— Begin RECORD EXTRACTS —
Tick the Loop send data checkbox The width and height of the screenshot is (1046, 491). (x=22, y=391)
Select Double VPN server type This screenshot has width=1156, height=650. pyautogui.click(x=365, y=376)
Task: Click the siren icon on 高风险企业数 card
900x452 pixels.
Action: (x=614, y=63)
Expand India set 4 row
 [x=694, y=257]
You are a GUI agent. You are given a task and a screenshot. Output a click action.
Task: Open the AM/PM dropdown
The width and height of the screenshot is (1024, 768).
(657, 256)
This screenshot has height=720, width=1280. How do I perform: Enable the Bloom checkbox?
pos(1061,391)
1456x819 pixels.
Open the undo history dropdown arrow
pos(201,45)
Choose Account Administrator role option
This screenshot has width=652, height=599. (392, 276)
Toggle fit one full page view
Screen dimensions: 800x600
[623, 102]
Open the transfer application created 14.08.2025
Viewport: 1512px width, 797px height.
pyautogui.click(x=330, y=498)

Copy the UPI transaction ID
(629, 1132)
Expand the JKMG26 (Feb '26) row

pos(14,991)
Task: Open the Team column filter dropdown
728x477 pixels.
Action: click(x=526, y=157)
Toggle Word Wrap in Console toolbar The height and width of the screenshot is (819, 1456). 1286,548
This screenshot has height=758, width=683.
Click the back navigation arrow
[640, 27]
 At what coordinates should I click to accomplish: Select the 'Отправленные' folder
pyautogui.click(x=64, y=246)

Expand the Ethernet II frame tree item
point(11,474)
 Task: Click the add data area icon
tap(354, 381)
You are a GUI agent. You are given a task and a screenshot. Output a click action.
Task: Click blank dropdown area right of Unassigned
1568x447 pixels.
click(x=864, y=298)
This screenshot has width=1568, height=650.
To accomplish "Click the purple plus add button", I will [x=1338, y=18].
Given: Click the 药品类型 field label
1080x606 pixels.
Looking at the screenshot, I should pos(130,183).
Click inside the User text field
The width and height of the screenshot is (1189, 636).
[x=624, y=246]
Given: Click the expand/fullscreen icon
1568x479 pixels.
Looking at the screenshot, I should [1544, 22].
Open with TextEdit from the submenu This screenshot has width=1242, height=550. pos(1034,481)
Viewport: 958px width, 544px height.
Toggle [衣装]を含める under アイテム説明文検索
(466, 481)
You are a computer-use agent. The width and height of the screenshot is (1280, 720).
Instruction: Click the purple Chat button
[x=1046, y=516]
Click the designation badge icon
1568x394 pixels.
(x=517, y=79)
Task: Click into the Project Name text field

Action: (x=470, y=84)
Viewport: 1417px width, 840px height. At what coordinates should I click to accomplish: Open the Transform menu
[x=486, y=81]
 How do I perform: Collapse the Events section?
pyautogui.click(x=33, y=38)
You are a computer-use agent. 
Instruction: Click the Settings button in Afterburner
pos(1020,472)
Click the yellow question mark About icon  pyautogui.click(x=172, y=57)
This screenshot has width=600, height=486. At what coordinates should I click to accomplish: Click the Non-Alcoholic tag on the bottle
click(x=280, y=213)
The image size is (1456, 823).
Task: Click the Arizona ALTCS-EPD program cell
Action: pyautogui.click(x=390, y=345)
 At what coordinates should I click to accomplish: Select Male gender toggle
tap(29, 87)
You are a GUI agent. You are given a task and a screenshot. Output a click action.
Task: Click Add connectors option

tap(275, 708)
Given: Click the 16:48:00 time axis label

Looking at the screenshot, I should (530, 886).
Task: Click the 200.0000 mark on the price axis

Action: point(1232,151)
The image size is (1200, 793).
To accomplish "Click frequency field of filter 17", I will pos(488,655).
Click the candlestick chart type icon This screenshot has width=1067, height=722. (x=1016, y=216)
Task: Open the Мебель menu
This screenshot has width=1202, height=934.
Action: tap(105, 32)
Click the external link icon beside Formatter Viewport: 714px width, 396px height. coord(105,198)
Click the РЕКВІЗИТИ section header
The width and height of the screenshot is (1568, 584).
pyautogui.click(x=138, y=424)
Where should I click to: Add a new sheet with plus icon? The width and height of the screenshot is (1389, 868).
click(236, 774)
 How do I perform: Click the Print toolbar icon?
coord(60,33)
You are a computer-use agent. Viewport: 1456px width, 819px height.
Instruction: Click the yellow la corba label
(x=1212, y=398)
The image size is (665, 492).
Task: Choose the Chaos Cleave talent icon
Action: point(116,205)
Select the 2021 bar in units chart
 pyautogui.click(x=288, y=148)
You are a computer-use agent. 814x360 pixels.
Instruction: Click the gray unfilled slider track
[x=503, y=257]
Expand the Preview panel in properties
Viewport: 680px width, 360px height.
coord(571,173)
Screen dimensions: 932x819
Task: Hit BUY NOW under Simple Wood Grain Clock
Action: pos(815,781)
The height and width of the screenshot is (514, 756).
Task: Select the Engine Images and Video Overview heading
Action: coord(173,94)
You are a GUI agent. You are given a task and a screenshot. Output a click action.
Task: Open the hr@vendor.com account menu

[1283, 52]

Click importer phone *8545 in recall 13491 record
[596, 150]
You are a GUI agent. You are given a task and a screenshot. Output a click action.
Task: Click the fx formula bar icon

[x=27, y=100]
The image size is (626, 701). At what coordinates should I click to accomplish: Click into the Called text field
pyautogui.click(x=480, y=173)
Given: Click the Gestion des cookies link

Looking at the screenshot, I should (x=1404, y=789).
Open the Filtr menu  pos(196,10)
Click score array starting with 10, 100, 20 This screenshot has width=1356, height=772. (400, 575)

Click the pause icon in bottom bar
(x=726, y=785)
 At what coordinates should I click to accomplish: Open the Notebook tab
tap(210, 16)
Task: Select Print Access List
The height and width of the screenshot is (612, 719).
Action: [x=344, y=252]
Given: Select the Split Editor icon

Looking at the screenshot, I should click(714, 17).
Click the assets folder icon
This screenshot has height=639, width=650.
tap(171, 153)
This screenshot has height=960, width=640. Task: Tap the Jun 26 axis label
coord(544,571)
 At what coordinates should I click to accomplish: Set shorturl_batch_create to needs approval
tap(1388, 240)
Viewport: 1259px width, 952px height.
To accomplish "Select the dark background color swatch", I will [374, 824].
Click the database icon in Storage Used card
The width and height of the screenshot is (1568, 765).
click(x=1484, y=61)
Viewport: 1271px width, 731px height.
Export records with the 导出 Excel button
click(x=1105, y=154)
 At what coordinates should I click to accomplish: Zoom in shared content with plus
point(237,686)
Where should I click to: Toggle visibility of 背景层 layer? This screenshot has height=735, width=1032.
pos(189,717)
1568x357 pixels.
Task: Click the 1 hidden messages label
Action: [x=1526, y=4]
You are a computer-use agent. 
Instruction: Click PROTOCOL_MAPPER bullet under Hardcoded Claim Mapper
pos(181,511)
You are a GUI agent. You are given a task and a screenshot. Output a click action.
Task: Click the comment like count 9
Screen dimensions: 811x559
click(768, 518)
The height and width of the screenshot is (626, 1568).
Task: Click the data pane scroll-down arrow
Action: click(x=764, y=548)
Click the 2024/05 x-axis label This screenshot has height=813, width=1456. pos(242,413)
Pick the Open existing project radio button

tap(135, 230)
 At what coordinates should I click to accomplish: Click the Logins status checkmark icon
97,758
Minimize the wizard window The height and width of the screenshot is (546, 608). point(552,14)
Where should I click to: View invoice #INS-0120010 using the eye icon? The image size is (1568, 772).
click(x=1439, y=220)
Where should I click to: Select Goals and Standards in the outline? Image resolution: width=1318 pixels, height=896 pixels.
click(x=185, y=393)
— End RECORD EXTRACTS —
-- PROBLEM DESCRIPTION --
Copy out all of the entries above word for word.

-- THE SOLUTION --
Tick the Loop send data checkbox The width and height of the screenshot is (1046, 491). (x=22, y=391)
Select Double VPN server type This screenshot has width=1156, height=650. pyautogui.click(x=365, y=376)
Task: Click the siren icon on 高风险企业数 card
900x452 pixels.
Action: (x=614, y=63)
Expand India set 4 row
 [x=694, y=257]
You are a GUI agent. You are given a task and a screenshot. Output a click action.
Task: Open the AM/PM dropdown
The width and height of the screenshot is (1024, 768).
(657, 256)
This screenshot has height=720, width=1280. How do I perform: Enable the Bloom checkbox?
pos(1061,391)
1456x819 pixels.
Open the undo history dropdown arrow
pos(201,45)
Choose Account Administrator role option
This screenshot has width=652, height=599. (392, 276)
Toggle fit one full page view
Screen dimensions: 800x600
[623, 102]
Open the transfer application created 14.08.2025
Viewport: 1512px width, 797px height.
pyautogui.click(x=330, y=498)

Copy the UPI transaction ID
(629, 1132)
Expand the JKMG26 (Feb '26) row

pos(14,991)
Task: Open the Team column filter dropdown
728x477 pixels.
Action: click(x=526, y=157)
Toggle Word Wrap in Console toolbar The height and width of the screenshot is (819, 1456). 1286,548
This screenshot has height=758, width=683.
Click the back navigation arrow
[640, 27]
 At what coordinates should I click to accomplish: Select the 'Отправленные' folder
pyautogui.click(x=64, y=246)

Expand the Ethernet II frame tree item
point(11,474)
 Task: Click the add data area icon
tap(354, 381)
You are a GUI agent. You are given a task and a screenshot. Output a click action.
Task: Click blank dropdown area right of Unassigned
1568x447 pixels.
click(x=864, y=298)
This screenshot has width=1568, height=650.
To accomplish "Click the purple plus add button", I will [x=1338, y=18].
Given: Click the 药品类型 field label
1080x606 pixels.
Looking at the screenshot, I should pos(130,183).
Click inside the User text field
The width and height of the screenshot is (1189, 636).
[x=624, y=246]
Given: Click the expand/fullscreen icon
1568x479 pixels.
Looking at the screenshot, I should [1544, 22].
Open with TextEdit from the submenu This screenshot has width=1242, height=550. pos(1034,481)
Viewport: 958px width, 544px height.
Toggle [衣装]を含める under アイテム説明文検索
(466, 481)
You are a computer-use agent. The width and height of the screenshot is (1280, 720).
Instruction: Click the purple Chat button
[x=1046, y=516]
Click the designation badge icon
1568x394 pixels.
(x=517, y=79)
Task: Click into the Project Name text field

Action: (x=470, y=84)
Viewport: 1417px width, 840px height. At what coordinates should I click to accomplish: Open the Transform menu
[x=486, y=81]
 How do I perform: Collapse the Events section?
pyautogui.click(x=33, y=38)
You are a computer-use agent. 
Instruction: Click the Settings button in Afterburner
pos(1020,472)
Click the yellow question mark About icon  pyautogui.click(x=172, y=57)
This screenshot has width=600, height=486. At what coordinates should I click to accomplish: Click the Non-Alcoholic tag on the bottle
click(x=280, y=213)
The image size is (1456, 823).
Task: Click the Arizona ALTCS-EPD program cell
Action: pyautogui.click(x=390, y=345)
 At what coordinates should I click to accomplish: Select Male gender toggle
tap(29, 87)
You are a GUI agent. You are given a task and a screenshot. Output a click action.
Task: Click Add connectors option

tap(275, 708)
Given: Click the 16:48:00 time axis label

Looking at the screenshot, I should (530, 886).
Task: Click the 200.0000 mark on the price axis

Action: point(1232,151)
The image size is (1200, 793).
To accomplish "Click frequency field of filter 17", I will pos(488,655).
Click the candlestick chart type icon This screenshot has width=1067, height=722. (x=1016, y=216)
Task: Open the Мебель menu
This screenshot has width=1202, height=934.
Action: tap(105, 32)
Click the external link icon beside Formatter Viewport: 714px width, 396px height. coord(105,198)
Click the РЕКВІЗИТИ section header
The width and height of the screenshot is (1568, 584).
pyautogui.click(x=138, y=424)
Where should I click to: Add a new sheet with plus icon? The width and height of the screenshot is (1389, 868).
click(236, 774)
 How do I perform: Click the Print toolbar icon?
coord(60,33)
You are a computer-use agent. Viewport: 1456px width, 819px height.
Instruction: Click the yellow la corba label
(x=1212, y=398)
The image size is (665, 492).
Task: Choose the Chaos Cleave talent icon
Action: point(116,205)
Select the 2021 bar in units chart
 pyautogui.click(x=288, y=148)
You are a computer-use agent. 814x360 pixels.
Instruction: Click the gray unfilled slider track
[x=503, y=257]
Expand the Preview panel in properties
Viewport: 680px width, 360px height.
coord(571,173)
Screen dimensions: 932x819
Task: Hit BUY NOW under Simple Wood Grain Clock
Action: pos(815,781)
The height and width of the screenshot is (514, 756).
Task: Select the Engine Images and Video Overview heading
Action: coord(173,94)
You are a GUI agent. You are given a task and a screenshot. Output a click action.
Task: Open the hr@vendor.com account menu

[1283, 52]

Click importer phone *8545 in recall 13491 record
[596, 150]
You are a GUI agent. You are given a task and a screenshot. Output a click action.
Task: Click the fx formula bar icon

[x=27, y=100]
The image size is (626, 701). At what coordinates should I click to accomplish: Click into the Called text field
pyautogui.click(x=480, y=173)
Given: Click the Gestion des cookies link

Looking at the screenshot, I should (x=1404, y=789).
Open the Filtr menu  pos(196,10)
Click score array starting with 10, 100, 20 This screenshot has width=1356, height=772. (400, 575)

Click the pause icon in bottom bar
(x=726, y=785)
 At what coordinates should I click to accomplish: Open the Notebook tab
tap(210, 16)
Task: Select Print Access List
The height and width of the screenshot is (612, 719).
Action: [x=344, y=252]
Given: Select the Split Editor icon

Looking at the screenshot, I should click(714, 17).
Click the assets folder icon
This screenshot has height=639, width=650.
tap(171, 153)
This screenshot has height=960, width=640. Task: Tap the Jun 26 axis label
coord(544,571)
 At what coordinates should I click to accomplish: Set shorturl_batch_create to needs approval
tap(1388, 240)
Viewport: 1259px width, 952px height.
To accomplish "Select the dark background color swatch", I will [374, 824].
Click the database icon in Storage Used card
The width and height of the screenshot is (1568, 765).
click(x=1484, y=61)
Viewport: 1271px width, 731px height.
Export records with the 导出 Excel button
click(x=1105, y=154)
 At what coordinates should I click to accomplish: Zoom in shared content with plus
point(237,686)
Where should I click to: Toggle visibility of 背景层 layer? This screenshot has height=735, width=1032.
pos(189,717)
1568x357 pixels.
Task: Click the 1 hidden messages label
Action: [x=1526, y=4]
You are a computer-use agent. 
Instruction: Click PROTOCOL_MAPPER bullet under Hardcoded Claim Mapper
pos(181,511)
You are a GUI agent. You are given a task and a screenshot. Output a click action.
Task: Click the comment like count 9
Screen dimensions: 811x559
click(768, 518)
The height and width of the screenshot is (626, 1568).
Task: Click the data pane scroll-down arrow
Action: click(x=764, y=548)
Click the 2024/05 x-axis label This screenshot has height=813, width=1456. pos(242,413)
Pick the Open existing project radio button

tap(135, 230)
 At what coordinates should I click to accomplish: Click the Logins status checkmark icon
97,758
Minimize the wizard window The height and width of the screenshot is (546, 608). point(552,14)
Where should I click to: View invoice #INS-0120010 using the eye icon? The image size is (1568, 772).
click(x=1439, y=220)
Where should I click to: Select Goals and Standards in the outline? Image resolution: width=1318 pixels, height=896 pixels.
click(x=185, y=393)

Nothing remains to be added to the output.